Si rafforza anche il suo interesse per la fisionomia umana, determinante anche nella realizzazione di una numerosa serie di autoritratti, volontà di lasciare una traccia di sé e la convinzione di aver acquisito nell’esperienza tecnica una fecondità ben maggiore rispetto al passato. 
È di questo periodo l’Autoritratto a fondo azzurro con tocchi verdi del 1887, presente in mostra, dove l’immagine dell’artista si staglia di tre quarti, lo sguardo penetrante rivolto allo spettatore mostra un’insolita fierezza, non sipre evidente nelle complesse corde dell’arte di Van Gogh. I rapidi colpi di pennello, i tratti di colore steso l’uno accanto all’altro danno notizia della capacità di penetrare attraverso l’immagine un’idea di sé tumultuosa, di una sgomentante complessità. 

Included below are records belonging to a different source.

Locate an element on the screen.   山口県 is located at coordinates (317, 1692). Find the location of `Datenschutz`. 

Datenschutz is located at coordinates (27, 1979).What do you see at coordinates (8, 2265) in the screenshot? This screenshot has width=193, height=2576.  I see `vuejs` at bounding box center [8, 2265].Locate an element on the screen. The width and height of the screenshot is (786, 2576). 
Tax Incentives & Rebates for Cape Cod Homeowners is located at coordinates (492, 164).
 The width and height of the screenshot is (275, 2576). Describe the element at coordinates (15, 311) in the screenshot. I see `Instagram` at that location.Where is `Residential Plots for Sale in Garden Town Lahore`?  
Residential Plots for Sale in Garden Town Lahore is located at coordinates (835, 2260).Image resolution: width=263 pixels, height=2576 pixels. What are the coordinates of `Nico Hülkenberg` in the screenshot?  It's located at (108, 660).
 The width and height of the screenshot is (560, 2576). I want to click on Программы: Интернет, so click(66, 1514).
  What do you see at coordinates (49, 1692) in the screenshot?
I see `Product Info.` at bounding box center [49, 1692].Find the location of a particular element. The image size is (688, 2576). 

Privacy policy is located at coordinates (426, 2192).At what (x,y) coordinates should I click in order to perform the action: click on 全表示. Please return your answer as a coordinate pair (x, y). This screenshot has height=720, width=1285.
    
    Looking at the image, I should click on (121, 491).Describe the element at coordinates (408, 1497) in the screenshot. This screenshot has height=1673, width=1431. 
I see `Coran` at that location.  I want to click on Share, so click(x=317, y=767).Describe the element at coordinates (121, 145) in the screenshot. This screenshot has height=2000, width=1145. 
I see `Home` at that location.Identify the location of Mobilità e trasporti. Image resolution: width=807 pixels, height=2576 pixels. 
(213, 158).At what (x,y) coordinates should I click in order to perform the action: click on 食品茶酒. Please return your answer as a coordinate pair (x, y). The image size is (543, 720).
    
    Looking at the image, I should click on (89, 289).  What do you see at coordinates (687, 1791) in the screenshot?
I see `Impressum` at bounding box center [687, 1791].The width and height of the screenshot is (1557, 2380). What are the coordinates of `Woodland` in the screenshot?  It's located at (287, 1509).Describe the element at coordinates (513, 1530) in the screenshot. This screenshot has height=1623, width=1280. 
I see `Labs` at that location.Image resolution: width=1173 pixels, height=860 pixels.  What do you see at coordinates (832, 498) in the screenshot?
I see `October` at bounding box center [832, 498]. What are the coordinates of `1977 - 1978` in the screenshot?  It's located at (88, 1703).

L’immersione nella luce e nel calore del sud, a partire dal 1887, genera aperture ancora maggiori verso eccessi cromatici e il cromatismo e la forza del tratto si riflettono nella resa della natura. Ecco quindi che torna l’immagine de Il Seminatore realizzato ad Arles nel giugno 1888, con la quale Van Gogh avverte che si può giungere a una tale sfera espressiva solo attraverso un uso metafisico del colore. 
E così Il giardino dell’ospedale a Saint-Rémy (1889) assume l’aspetto di un intricato tumulto, mentre lo scoscendimento di un Burrone (1889) sibra inghiottire ogni speranza e la rappresentazione di un Vecchio disperato (1890) diviene immagine di una disperazione fatale. 

Uno splendida opportunità, un appuntamernto da non perdere,  con il patrocinio della Regione Lazio, del Comune di Roma – Assessorato alla Cultura e dell’Ambasciata del Regno dei Paesi Bassi, la mostra è prodotta da Arthemisia, realizzata in collaborazione con il Kröller Müller Museum di Otterlo ed è curata da Maria Teresa Benedetti e Francesca Villanti.